4. Analyze the locking situation: You can investigate the cause of the resource contention by querying the relevant Oracle dictionary views. The views such as DBA_BLOCKERS, DBA_WAITERS, and DBA_DML_LOCKS provide information about the sessions involved in the locking situation. Analyzing the locking scenario can help identify the source of contention and allow you to take appropriate actions to resolve it.
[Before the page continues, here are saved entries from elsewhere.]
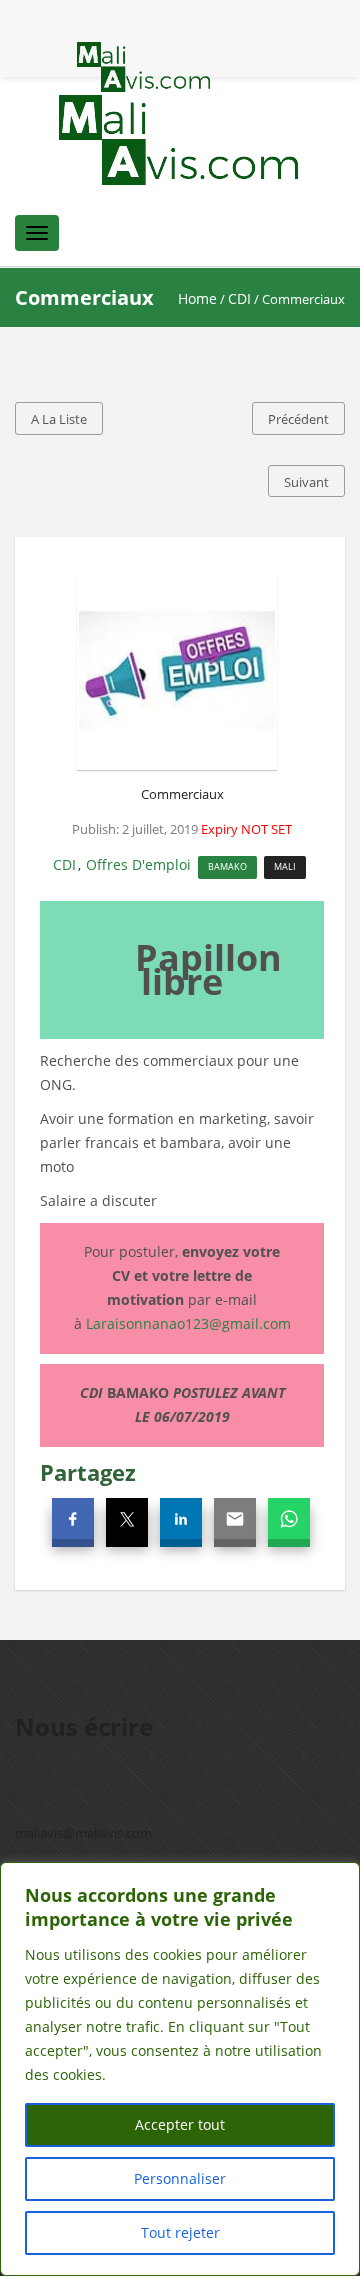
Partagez (88, 1472)
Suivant (306, 482)
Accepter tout (180, 2124)
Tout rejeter (180, 2232)
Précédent (298, 419)
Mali (285, 866)
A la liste (59, 419)
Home (197, 298)
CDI (239, 298)
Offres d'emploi (138, 864)
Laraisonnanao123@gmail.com (188, 1323)
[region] (180, 2069)
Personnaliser (180, 2178)
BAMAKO (227, 866)
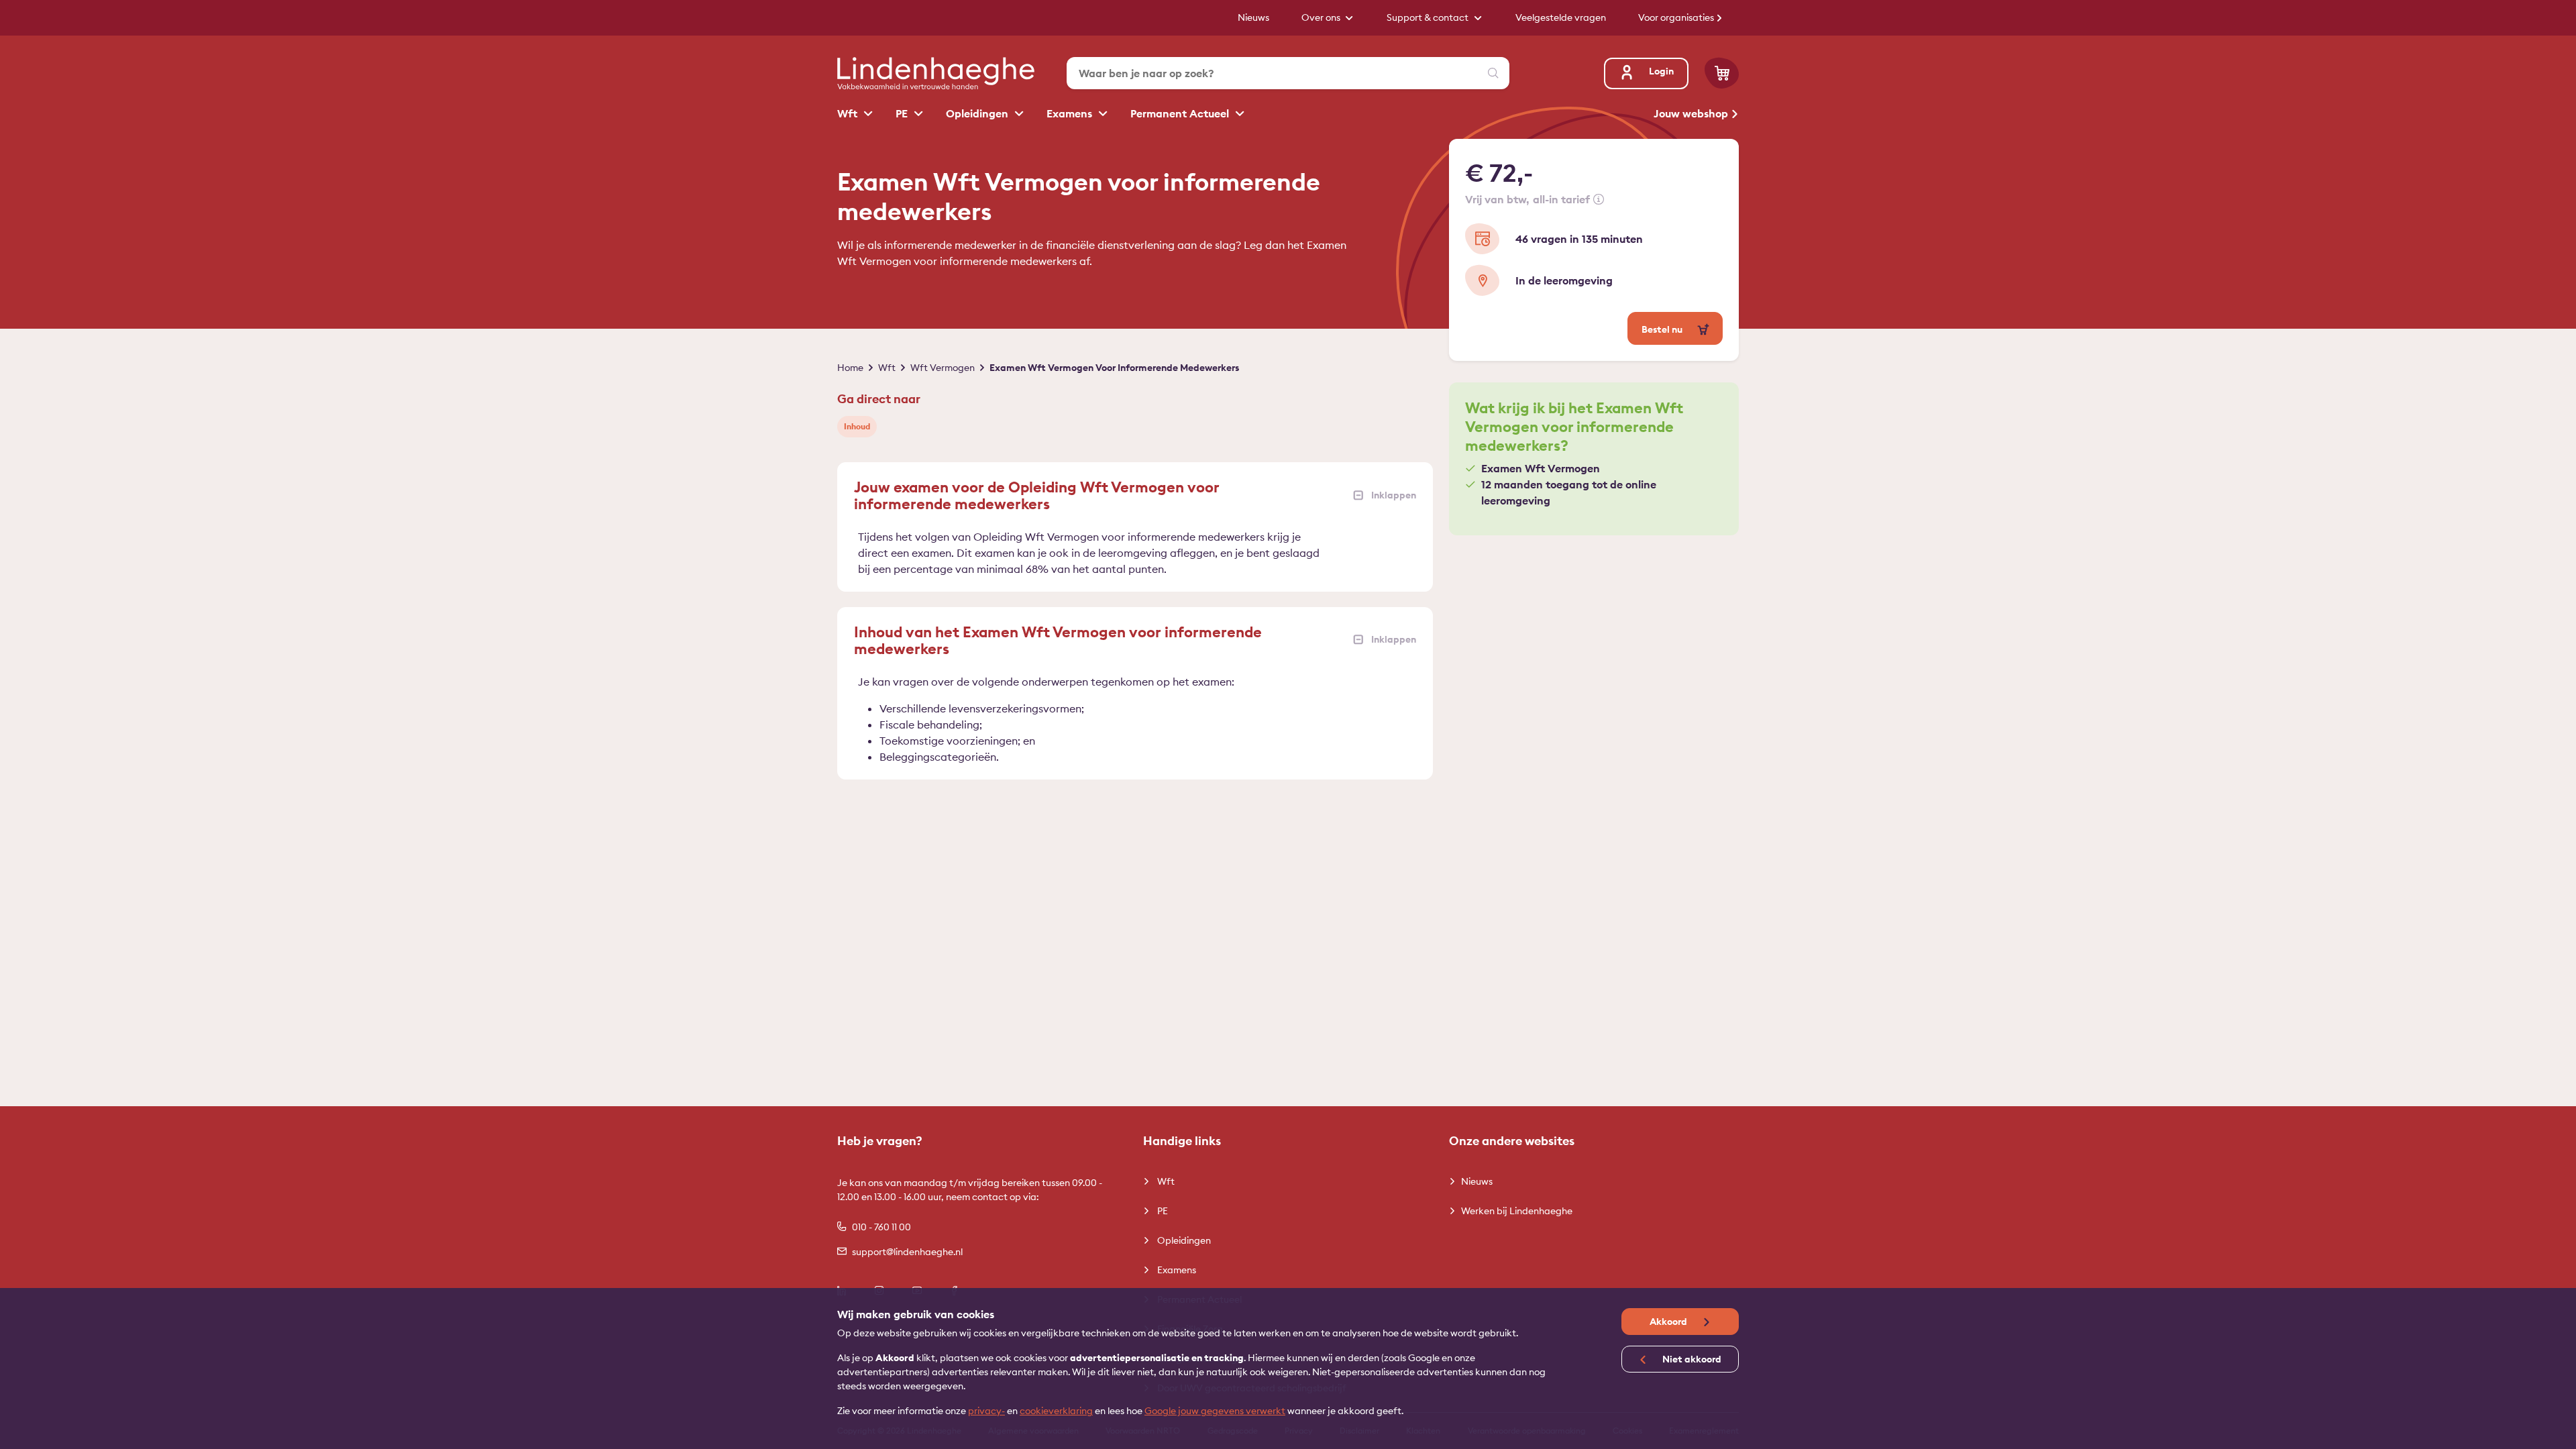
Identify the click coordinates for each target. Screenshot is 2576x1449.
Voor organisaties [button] (1677, 17)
The table is locked due to an ongoing query. The two main reasons for this are either the use of SELECT FOR UPDATE statements or the presence of uncommitted INSERT statements. To obtain further information about the locked SQL, including the table name, logon time, username, and machine information, you can execute the following SQL query:

SELECT  O.OBJECT_NAME, S.SID, S.SERIAL#, P.SPID, S.PROGRAM,SQ.SQL_FULLTEXT, S.LOGON_TIME,S.USERNAME,S.MACHINE 
FROM  V$LOCKED_OBJECT L, DBA_OBJECTS O, V$SESSION S, V$PROCESS P, V$SQL SQ 
WHERE  L.OBJECT_ID = O.OBJECT_ID 
AND L.SESSION_ID = S.SID AND S.PADDR = P.ADDR AND S.SQL_ADDRESS = SQ.ADDRESS;

If the blocking session is stuck or unresponsive, you may need to kill the session using the ALTER SYSTEM KILL SESSION command. To release table lock, Oracle provides an alter system command that can be used by passing the SID and SERIAL# of a particular session.
SQL> ALTER SYSTEM KILL SESSION 'sid,serial#' IMMEDIATE;

To identify the process that is listening on a specific port, execute the following command:
netstat -ap | grep 1521
tcp 0 0 machine.name:1521 oracle.db.com:ncube-lm ESTABLISHED 9030/java

In this example, the process with ID 9030 is causing a table lock. You have the option to either kill the process to release the lock or debug it to find the cause of the issue.